++++ Data for analysis

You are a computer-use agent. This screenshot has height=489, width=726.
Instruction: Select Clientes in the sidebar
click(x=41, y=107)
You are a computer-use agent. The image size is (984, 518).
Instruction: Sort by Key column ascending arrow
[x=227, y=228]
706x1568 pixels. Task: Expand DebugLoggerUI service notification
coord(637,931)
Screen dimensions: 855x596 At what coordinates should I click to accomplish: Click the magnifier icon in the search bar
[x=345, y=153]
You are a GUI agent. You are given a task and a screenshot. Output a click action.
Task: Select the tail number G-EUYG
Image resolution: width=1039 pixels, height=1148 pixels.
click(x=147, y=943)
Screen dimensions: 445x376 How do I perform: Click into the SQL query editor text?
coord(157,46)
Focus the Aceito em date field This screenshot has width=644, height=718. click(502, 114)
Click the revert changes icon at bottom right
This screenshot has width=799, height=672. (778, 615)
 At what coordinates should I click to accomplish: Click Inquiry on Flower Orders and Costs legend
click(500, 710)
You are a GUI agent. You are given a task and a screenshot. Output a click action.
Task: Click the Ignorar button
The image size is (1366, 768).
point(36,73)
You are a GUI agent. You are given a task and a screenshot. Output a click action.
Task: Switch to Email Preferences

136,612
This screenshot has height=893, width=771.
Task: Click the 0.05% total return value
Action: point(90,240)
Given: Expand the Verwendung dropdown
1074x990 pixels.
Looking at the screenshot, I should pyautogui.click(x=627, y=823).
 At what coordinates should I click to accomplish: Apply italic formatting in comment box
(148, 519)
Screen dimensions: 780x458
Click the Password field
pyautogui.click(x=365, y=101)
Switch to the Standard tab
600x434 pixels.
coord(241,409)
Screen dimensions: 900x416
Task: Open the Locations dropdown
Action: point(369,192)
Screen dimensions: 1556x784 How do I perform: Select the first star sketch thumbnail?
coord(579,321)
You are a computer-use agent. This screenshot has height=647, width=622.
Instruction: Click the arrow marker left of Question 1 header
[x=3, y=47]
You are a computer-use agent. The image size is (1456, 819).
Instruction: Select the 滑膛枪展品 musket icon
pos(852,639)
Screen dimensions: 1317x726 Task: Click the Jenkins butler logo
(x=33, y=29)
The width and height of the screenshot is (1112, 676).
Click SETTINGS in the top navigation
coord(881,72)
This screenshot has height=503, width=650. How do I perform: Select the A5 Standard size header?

++++++++

Work required: Which lines run from the one containing "1074x990 pixels." to the final line of the entries? Return those lines exactly, and only those.

Response to this task:
1074x990 pixels.
Looking at the screenshot, I should pyautogui.click(x=627, y=823).
 At what coordinates should I click to accomplish: Apply italic formatting in comment box
(148, 519)
Screen dimensions: 780x458
Click the Password field
pyautogui.click(x=365, y=101)
Switch to the Standard tab
600x434 pixels.
coord(241,409)
Screen dimensions: 900x416
Task: Open the Locations dropdown
Action: point(369,192)
Screen dimensions: 1556x784 How do I perform: Select the first star sketch thumbnail?
coord(579,321)
You are a computer-use agent. This screenshot has height=647, width=622.
Instruction: Click the arrow marker left of Question 1 header
[x=3, y=47]
You are a computer-use agent. The image size is (1456, 819).
Instruction: Select the 滑膛枪展品 musket icon
pos(852,639)
Screen dimensions: 1317x726 Task: Click the Jenkins butler logo
(x=33, y=29)
The width and height of the screenshot is (1112, 676).
Click SETTINGS in the top navigation
coord(881,72)
This screenshot has height=503, width=650. How do I perform: Select the A5 Standard size header?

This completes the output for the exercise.